_Extract_:
----------

Sorry for not responding quickly.
I have been without communication until now.
I have been without communication until now.
Em qua., 18 de dez. de 2024 às 17:13, Melanie Plageman <melanieplageman@gmail.com> escreveu:
On Wed, Dec 18, 2024 at 1:23 PM Ranier Vilela <ranier.vf@gmail.com> wrote:
>
> Hi.
>
> Em qua., 18 de dez. de 2024 às 14:01, Melanie Plageman <melanieplageman@gmail.com> escreveu:
>>
>> For now, I've committed the version of the patch I proposed above (v3).
>
> What happens if *rs_tuples* equal to zero in function *SampleHeapTupleVisible*?
> end = hscan->rs_ntuples - 1;
Ah yes, it seems like just changing the top if statement to
if (scan->rs_flags & SO_ALLOW_PAGEMODE &&
hscan->rs_ntuples > 0)
Thanks for identifying this.
> Would be good to fix the binary search too, now that unsigned types are used.
You just mean the one in SampleHeapTupleVisible(), right?
> Patch attached.
I'm not sure the attached patch is quite right because if rs_ntuples
is 0, it should still enter the first if statement and then return
false. In fact, with your patch, I think we would incorrectly not
return a value when rs_ntuples is 0 from SampleHeapTupleVisible().
I'm wondering if *rs_tuples* is zero, would be run the second search *HeapTupleSatisfiesVisibility*.
How about one of these options:
option 1:
most straightforward fix
diff --git a/src/backend/access/heap/heapam_handler.c
b/src/backend/access/heap/heapam_handler.c
index d0e5922eed7..fa03bedd4b8 100644
--- a/src/backend/access/heap/heapam_handler.c
+++ b/src/backend/access/heap/heapam_handler.c
@@ -2577,6 +2577,11 @@ SampleHeapTupleVisible(TableScanDesc scan, Buffer buffer,
if (scan->rs_flags & SO_ALLOW_PAGEMODE)
{
+ int start, end;
+
+ if (hscan->rs_ntuples == 0)
+ return false;
+
/*
* In pageatatime mode, heap_prepare_pagescan() already did visibility
* checks, so just look at the info it left in rs_vistuples[].
@@ -2586,8 +2591,8 @@ SampleHeapTupleVisible(TableScanDesc scan, Buffer buffer,
* in increasing order, but it's not clear that there would be enough
* gain to justify the restriction.
*/
- int start = 0,
- end = hscan->rs_ntuples - 1;
+ start = 0;
+ end = hscan->rs_ntuples - 1;
while (start <= end)
{
option 2:
change the binary search code a bit more but avoid the extra branch
introduced by option 1.
diff --git a/src/backend/access/heap/heapam_handler.c
b/src/backend/access/heap/heapam_handler.c
index d0e5922eed7..c8e25bdd197 100644
--- a/src/backend/access/heap/heapam_handler.c
+++ b/src/backend/access/heap/heapam_handler.c
@@ -2586,18 +2586,17 @@ SampleHeapTupleVisible(TableScanDesc scan,
Buffer buffer,
* in increasing order, but it's not clear that there would be enough
* gain to justify the restriction.

----------

_Provided material_:

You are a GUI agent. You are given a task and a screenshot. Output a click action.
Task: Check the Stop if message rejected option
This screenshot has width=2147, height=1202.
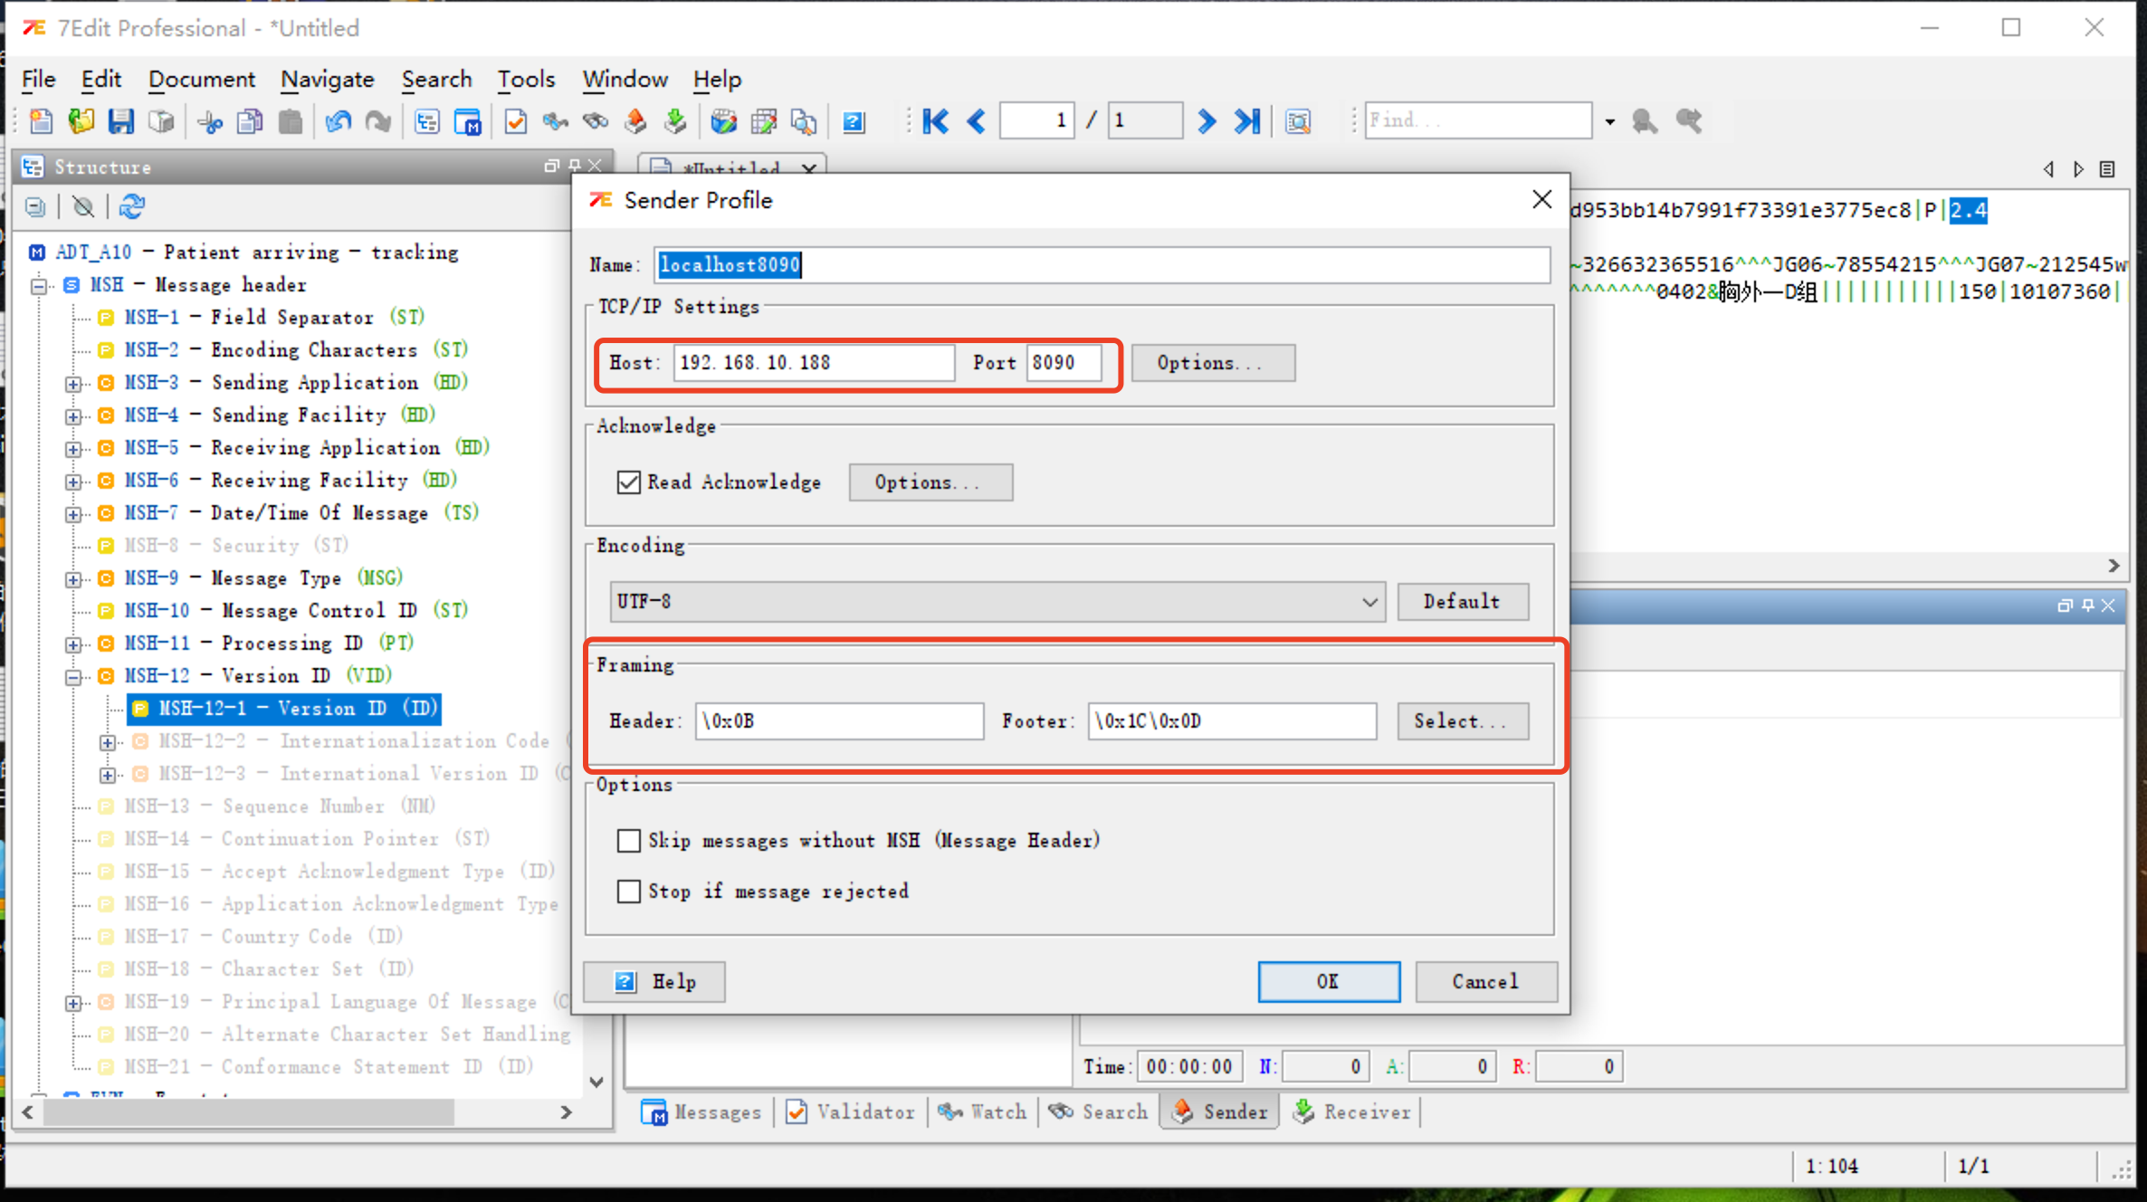pyautogui.click(x=629, y=892)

----------

_Problem details_: Could you copy the passage of the mailing-list thread starting with "Sorry for not" and going on through "in function *SampleHeapTupleVisible*?", word for word?

_Answer to this task_:
Sorry for not responding quickly.
I have been without communication until now.
I have been without communication until now.
Em qua., 18 de dez. de 2024 às 17:13, Melanie Plageman <melanieplageman@gmail.com> escreveu:
On Wed, Dec 18, 2024 at 1:23 PM Ranier Vilela <ranier.vf@gmail.com> wrote:
>
> Hi.
>
> Em qua., 18 de dez. de 2024 às 14:01, Melanie Plageman <melanieplageman@gmail.com> escreveu:
>>
>> For now, I've committed the version of the patch I proposed above (v3).
>
> What happens if *rs_tuples* equal to zero in function *SampleHeapTupleVisible*?